Second, injection of a small test dose of concentrated local anesthetic before injecting steroids, especially with particulate varieties, to test for onset of neurologic signs may allow recognition of unexpected flow in the vertebral or medullary arteries.99

Currently the presumed mechanism of spinal cord injury is an embolic shower of particles of the steroid preparation into the circulation of the anterior spinal artery.100,101 A third safety measure is to avoid particulate steroids entirely for all transforaminal epidural injections.

Dexamethasone sodium phosphate is a nonparticulate steroid. Derby and associates found the particle size in this preparation to be approximately 10 times smaller than red blood cells and they do not appear to aggregate. They have lower density than the particles and aggregates of methylprednisolone acetate, triamcinolone acetonide, and betamethasone sodium phosphate/acetate, the most commonly used agents.100 In a comparison study, Dreyfuss and colleagues reported that dexamethasone was slightly less effective than triamcinolone, but the difference was not statistically significant.102 There have been no reported infarcts when dexamethasone has been used for transforaminal injections. Two animal studies have demonstrated severe neurologic injury to the animals when particulate steroid preparations were injected into the carotid103 and vertebral104 arteries. There was no evident injury to the animals receiving intraarterial injections of the nonparticulate preparation, dexamethasone. A theoretically safer nonparticulate agent appears to be a valid alternative to the particulate agents that have been used to date.

Epidural Injection Techniques

Equipment

Fluoroscopy

Fluoroscopy is mandated for all interventional spinal procedures, including injections performed for the diagnosis or treatment of pain of spinal origin.
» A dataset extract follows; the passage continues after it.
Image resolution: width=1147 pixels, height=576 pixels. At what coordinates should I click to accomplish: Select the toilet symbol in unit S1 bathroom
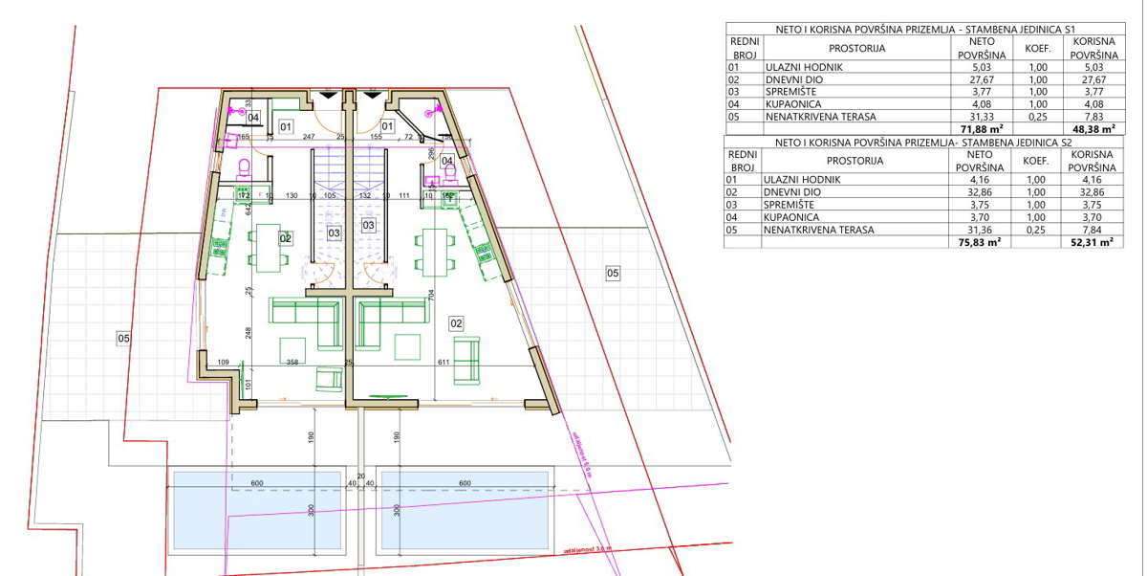(242, 169)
Although “blind,” nonfluoroscopically guided, interlaminar injections for peri- and postoperative analgesia are the norm in the anesthesia arena, the specialty of interventional pain or non-surgical spine, demands precise needle placement, selective administration of medications, validation of the procedure, and a historical record. The literature105107documents that in experienced hands, successful epidural needle placement is to be expected in only 60% to 70% of cases where fluoroscopy is not used. A 30% to 40% failure rate does not provide a sufficient probability of success on which to base a diagnostic or therapeutic modality. Therefore, interventional spinal pain procedures performed using nonfluoroscopically guided (i.e., blind) techniques should be considered as highly inappropriate and possibly sham, and fraudulent procedures whether being performed for diagnostic or therapeutic objectives. Rationalizations that the cost of fluoroscopy is prohibitive, equipment unavailable, historical precedent, or the “vast experience and skill” of the practitioner, usually belies economic impairment or poor, insufficient training and cannot be used as an excuse for the substandard practice of medicine.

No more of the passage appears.